| Description of the task |
Starting at the line that holds "Pictures Gallery (884, 1759)", set down each line through the end of the listing, exactly as written and with nothing added.

### Records for processing ###

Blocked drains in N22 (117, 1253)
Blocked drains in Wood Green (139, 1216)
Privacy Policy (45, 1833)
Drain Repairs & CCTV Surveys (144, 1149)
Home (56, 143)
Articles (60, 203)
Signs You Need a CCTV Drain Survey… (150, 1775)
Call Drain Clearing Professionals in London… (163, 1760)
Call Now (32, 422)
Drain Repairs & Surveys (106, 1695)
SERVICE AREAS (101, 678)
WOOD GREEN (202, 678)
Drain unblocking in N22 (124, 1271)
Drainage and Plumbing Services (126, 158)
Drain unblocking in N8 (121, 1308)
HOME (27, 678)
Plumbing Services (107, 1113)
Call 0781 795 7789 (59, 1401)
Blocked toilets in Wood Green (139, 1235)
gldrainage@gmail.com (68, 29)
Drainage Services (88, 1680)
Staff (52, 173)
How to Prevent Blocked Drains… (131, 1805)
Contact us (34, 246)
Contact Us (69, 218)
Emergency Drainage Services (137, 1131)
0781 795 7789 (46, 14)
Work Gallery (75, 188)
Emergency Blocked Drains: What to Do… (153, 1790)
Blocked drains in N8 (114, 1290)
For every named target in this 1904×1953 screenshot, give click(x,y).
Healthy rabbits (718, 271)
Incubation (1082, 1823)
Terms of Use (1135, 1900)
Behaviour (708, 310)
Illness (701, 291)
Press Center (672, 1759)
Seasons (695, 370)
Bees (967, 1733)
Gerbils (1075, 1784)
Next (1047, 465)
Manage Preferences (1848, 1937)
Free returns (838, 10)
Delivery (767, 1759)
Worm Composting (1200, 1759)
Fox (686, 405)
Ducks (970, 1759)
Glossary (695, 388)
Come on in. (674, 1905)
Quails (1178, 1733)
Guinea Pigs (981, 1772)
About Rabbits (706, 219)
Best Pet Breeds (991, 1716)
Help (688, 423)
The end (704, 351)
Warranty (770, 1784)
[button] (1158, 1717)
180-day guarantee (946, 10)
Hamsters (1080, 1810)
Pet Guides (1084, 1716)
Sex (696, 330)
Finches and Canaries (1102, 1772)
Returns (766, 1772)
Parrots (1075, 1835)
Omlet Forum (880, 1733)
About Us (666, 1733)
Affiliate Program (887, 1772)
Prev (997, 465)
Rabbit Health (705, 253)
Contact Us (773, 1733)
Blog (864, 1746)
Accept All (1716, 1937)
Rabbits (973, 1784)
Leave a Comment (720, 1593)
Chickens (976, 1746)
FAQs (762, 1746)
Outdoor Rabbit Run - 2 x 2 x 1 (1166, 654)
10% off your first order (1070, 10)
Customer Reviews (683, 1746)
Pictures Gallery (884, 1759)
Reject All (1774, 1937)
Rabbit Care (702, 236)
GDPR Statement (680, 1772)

###

| Answer to the exercise |
Pictures Gallery (884, 1759)
Reject All (1774, 1937)
Rabbit Care (702, 236)
GDPR Statement (680, 1772)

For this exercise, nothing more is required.